[STUDY MATERIAL Boundary: Start]

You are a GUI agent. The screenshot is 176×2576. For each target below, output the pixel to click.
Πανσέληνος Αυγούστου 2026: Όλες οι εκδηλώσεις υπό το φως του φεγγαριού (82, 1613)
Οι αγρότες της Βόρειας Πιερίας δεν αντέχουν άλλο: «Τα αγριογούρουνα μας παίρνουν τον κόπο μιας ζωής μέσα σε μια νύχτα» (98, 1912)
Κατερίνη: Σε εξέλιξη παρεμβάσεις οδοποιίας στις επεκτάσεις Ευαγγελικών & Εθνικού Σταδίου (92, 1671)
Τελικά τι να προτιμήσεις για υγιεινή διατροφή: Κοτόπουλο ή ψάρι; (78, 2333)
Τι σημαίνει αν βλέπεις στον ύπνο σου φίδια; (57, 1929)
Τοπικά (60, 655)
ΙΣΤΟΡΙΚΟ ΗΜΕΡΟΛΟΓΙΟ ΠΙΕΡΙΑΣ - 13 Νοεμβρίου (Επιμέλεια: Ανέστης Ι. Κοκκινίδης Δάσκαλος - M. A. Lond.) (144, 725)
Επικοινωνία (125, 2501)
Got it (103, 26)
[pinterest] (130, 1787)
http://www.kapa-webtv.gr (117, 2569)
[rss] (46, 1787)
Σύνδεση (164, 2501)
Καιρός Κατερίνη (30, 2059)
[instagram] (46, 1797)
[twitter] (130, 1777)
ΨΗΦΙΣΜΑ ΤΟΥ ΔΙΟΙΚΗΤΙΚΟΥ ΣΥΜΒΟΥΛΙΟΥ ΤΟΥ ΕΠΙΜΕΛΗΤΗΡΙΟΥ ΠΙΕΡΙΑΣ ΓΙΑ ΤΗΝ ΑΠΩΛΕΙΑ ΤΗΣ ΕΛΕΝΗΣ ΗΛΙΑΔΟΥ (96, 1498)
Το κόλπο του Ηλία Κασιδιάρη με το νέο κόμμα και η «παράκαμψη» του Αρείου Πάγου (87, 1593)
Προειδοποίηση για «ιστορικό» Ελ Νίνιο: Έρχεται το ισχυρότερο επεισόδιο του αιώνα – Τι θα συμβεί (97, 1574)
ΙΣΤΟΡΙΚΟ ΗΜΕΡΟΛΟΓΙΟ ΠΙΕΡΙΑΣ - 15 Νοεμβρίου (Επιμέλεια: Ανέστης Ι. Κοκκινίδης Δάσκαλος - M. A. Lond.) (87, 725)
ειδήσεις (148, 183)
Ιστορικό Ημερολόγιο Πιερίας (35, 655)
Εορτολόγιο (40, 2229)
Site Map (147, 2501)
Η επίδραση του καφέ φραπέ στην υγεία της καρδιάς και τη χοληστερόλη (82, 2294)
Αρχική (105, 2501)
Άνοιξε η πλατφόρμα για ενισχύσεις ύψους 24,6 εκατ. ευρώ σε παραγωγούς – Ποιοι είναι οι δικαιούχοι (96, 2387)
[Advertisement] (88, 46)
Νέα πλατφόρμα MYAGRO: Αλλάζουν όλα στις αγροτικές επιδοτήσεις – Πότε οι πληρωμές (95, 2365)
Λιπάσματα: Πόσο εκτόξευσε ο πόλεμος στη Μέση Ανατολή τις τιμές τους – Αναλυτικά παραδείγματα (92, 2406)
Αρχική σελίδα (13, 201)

[STUDY MATERIAL Boundary: End]

Copy down each line in the entries that has the word "ΙΣΤΟΡΙΚΟ".

ΙΣΤΟΡΙΚΟ ΗΜΕΡΟΛΟΓΙΟ ΠΙΕΡΙΑΣ - 13 Νοεμβρίου (Επιμέλεια: Ανέστης Ι. Κοκκινίδης Δάσκαλος - M. A. Lond.) (144, 725)
ΙΣΤΟΡΙΚΟ ΗΜΕΡΟΛΟΓΙΟ ΠΙΕΡΙΑΣ - 15 Νοεμβρίου (Επιμέλεια: Ανέστης Ι. Κοκκινίδης Δάσκαλος - M. A. Lond.) (87, 725)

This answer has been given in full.